Он толкнул незапиравшуюся входную дверь и прошел через голую переднюю в кухню. Его сестры и братья сидели за столом. Чаепитие уже почти кончилось, и только остатки жидкого, спитого чая виднелись на дне маленьких стеклянных кружек и банок из-под варенья, заменявших чашки. Корки и куски посыпанного сахаром хлеба, коричневые от пролитого на них чая, были разбросаны по всему столу. Там и сям расплывались маленькие лужицы, и нож со сломанной костяной ручкой торчал из начинки расковырянного пирога.
Печальное, мягкое, серо-голубое сияние угасавшего дня проникало в окно и в открытую дверь, окутывая и смягчая раскаяние, внезапно шевельнувшееся в душе Стивена. Все, в чем было отказано им, было щедро дано ему, старшему, но в мягком сиянии сумерек он не увидел на их лицах никакой злобы.
Он сел с ними за стол и спросил, где отец и мать. Один ответил:
– Пошлико домко смокотретько.
Опять переезд. Один ученик в Бельведере по фамилии Фаллон
[138] часто, глупо хихикая, спрашивал его, почему они так любят переезжать. Гневная морщинка пролегла на его нахмуренном лбу, когда он вспомнил это глупое хихиканье.
– Нельзя ли узнать, почему это мы опять переезжаем? – спросил он.
– Потомуко, чтоко наско выставляетко хозяинко.
С дальнего конца стола голос младшего брата затянул «Часто ночью тихой»

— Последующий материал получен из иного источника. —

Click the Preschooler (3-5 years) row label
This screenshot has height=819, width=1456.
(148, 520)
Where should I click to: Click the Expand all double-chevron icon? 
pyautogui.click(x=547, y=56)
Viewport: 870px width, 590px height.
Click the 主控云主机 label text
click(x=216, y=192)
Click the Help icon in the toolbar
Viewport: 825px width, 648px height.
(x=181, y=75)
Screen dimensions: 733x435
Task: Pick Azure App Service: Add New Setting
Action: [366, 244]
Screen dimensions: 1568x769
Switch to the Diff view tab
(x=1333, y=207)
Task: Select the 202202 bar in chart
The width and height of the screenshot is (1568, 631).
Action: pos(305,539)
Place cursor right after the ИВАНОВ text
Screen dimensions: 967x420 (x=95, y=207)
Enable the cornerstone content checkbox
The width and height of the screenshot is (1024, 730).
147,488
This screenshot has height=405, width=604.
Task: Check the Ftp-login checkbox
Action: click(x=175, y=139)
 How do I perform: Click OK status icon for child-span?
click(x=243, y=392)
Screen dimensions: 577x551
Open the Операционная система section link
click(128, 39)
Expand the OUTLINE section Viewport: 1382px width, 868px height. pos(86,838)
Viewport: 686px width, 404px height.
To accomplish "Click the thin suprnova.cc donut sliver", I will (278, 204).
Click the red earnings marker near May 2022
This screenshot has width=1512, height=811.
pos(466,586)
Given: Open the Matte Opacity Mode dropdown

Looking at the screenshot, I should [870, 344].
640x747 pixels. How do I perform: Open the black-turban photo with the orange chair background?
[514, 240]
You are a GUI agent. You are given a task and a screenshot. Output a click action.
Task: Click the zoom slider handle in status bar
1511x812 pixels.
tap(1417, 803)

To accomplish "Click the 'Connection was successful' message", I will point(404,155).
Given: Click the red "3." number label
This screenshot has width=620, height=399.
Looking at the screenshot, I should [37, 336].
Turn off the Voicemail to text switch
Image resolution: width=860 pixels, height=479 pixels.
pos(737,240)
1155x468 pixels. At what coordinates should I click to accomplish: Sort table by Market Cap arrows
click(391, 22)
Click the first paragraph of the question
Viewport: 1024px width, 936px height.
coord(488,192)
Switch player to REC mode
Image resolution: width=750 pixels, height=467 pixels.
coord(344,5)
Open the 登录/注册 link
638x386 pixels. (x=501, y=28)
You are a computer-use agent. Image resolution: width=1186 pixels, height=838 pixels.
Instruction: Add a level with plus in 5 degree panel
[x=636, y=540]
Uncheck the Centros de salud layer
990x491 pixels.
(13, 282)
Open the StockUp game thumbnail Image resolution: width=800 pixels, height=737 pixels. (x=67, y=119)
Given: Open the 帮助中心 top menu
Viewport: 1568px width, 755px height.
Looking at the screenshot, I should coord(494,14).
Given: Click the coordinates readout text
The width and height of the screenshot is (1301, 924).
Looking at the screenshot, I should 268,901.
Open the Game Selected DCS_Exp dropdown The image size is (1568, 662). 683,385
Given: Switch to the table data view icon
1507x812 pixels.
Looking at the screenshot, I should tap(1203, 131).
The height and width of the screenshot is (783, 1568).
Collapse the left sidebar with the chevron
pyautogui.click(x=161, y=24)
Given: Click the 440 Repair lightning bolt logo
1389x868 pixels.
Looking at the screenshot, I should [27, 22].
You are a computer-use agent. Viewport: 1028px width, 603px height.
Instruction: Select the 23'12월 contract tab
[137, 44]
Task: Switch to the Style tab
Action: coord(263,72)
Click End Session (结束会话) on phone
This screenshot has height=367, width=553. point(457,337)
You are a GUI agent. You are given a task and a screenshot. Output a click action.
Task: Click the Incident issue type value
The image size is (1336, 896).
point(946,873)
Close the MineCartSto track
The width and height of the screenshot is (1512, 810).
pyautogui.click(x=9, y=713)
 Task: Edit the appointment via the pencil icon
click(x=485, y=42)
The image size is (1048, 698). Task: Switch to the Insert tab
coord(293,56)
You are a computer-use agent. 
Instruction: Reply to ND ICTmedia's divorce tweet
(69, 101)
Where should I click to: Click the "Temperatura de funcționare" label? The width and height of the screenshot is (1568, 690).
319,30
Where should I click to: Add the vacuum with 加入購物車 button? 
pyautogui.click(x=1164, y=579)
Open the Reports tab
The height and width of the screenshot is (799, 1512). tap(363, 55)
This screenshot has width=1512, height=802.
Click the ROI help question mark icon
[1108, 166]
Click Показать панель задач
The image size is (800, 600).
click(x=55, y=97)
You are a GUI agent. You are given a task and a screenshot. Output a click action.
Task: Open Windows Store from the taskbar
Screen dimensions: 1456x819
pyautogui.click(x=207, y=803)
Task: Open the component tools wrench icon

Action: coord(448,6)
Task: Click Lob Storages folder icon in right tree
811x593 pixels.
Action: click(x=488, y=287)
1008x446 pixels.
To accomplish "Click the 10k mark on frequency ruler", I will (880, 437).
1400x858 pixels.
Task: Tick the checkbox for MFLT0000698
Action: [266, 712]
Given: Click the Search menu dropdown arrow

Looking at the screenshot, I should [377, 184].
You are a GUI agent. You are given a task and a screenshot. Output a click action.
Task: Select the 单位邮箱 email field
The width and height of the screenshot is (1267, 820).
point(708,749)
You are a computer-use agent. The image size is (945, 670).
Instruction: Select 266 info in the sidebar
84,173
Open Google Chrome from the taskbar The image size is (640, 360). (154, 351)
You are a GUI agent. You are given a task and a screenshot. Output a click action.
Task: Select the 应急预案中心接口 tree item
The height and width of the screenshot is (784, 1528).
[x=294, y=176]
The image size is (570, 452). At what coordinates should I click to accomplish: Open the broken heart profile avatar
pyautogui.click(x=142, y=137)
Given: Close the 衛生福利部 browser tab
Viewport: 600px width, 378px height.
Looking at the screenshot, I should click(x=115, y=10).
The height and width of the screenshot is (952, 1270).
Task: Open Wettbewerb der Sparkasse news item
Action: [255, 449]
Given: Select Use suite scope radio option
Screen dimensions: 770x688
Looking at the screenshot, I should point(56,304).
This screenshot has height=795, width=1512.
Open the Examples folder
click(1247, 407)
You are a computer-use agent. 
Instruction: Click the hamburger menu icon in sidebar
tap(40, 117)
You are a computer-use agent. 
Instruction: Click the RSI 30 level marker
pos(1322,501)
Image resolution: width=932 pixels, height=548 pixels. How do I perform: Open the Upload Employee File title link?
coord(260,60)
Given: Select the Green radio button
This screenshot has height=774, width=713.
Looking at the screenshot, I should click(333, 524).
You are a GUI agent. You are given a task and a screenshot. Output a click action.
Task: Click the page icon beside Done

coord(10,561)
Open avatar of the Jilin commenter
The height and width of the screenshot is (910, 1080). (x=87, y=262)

[139]. Один за другим голоса подхватывали пение, пока наконец все вместе не запели хором. Так они будут петь, пока не появятся первые темные ночные облака и не наступит ночь.
Он подождал несколько минут, прислушиваясь, а потом сам присоединился к их пению. Он прислушивался с чувством душевной боли к интонациям усталости в их звонких, чистых, невинных голосах. Ведь они еще не успели даже и вступить на жизненный путь, а уже устали.